All of the work produced must be your own. Plagiarism checks will be made against material available elsewhere, as well as against submitted courseworks from other students.
The weighting of this coursework (as the only summative assessment) is 100%. Your revised project is due on Monday 29th July at 12 noon.
Original Project description
Your project will be on a topic chosen by you. It should involve analysis of a dataset (that you identify) to answer a specific question or set of questions. You should use your dataset to demonstrate your mastery of the broad topics we have covered in this course. Those topics are:
1. Producing high quality graphics
2. Producing high quality tables
3. Wrangling data
4. Hypothesis testing
In addition you should demonstrate your ability to conduct one of
1. Handling missing data
2. Hierarchical modelling
You should also demonstrate your ability to go beyond what you have been taught and conduct some self- directed learning, i.e. use some R package not covered in the course, or extend some of the ideas covered, or demonstrate a deeper understanding of a topic through your own exploration.
You should:
1. Find some data. You can either collect it yourself or you can source it online. As a general rule, the data you choose should have more than 100 observations (rows) and a mixture of variable types (numeric, categorical, ordinal etc...). Feel free to merge existing datasets to create a new dataset (this would demonstrate data wrangling skills). Data is available in many places, however here are some suggestions.

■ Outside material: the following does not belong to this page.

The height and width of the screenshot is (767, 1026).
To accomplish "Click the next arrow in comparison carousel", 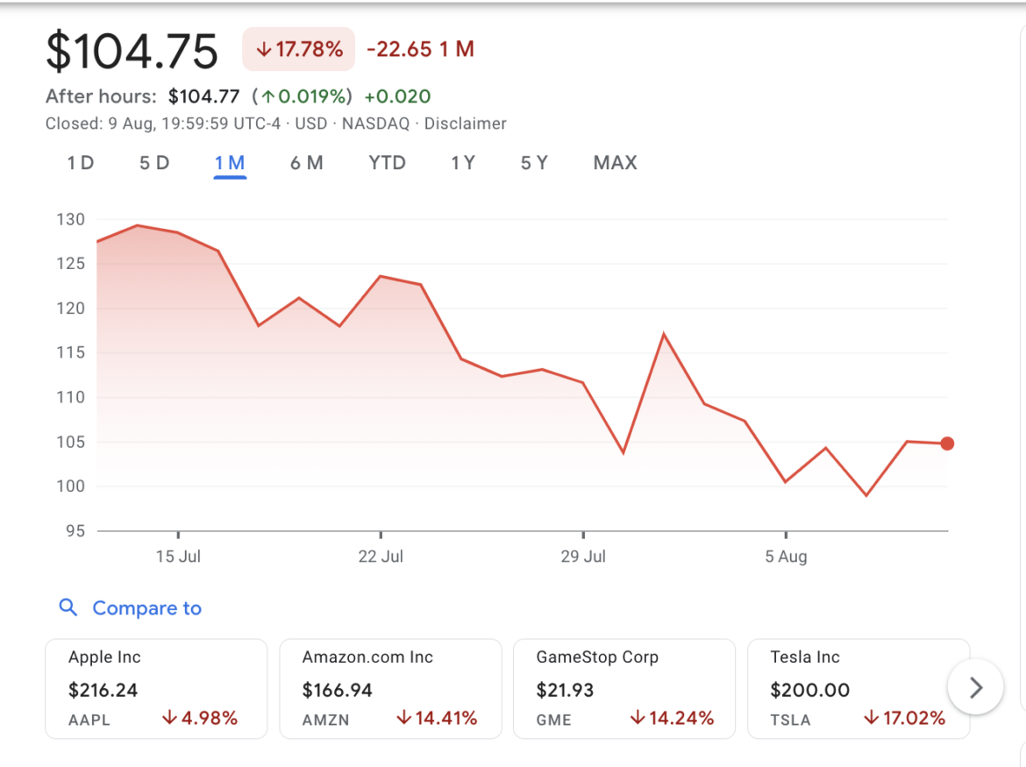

• Exeter Data Mill https://exeterdatamill.com/
• UK Data Service https://www.ukdataservice.ac.uk/
• Kaggle https://www.kaggle.com/datasets
• Google Datasets https://toolbox.google.com/datasetsearch
• UCI Machine Learning Repository https://archive.ics.uci.edu/ml/index.php
• World Health Organisation https://apps.who.int/gho/data/node.home
• Gapminder https://www.gapminder.org/data/
2. You should formulate a question of interest (e.g. do countries with higher GDP also have higher life expectancy?, where in the UK is cycle commuting most prevalent? is there a spatial pattern to air pollution in UK cities ) that can be answered with the data you have, and provide the most comprehensive answer to that question that you can using the ideas covered in the course. (Note: you can either find the data first and come up with the research question later, or the reverse).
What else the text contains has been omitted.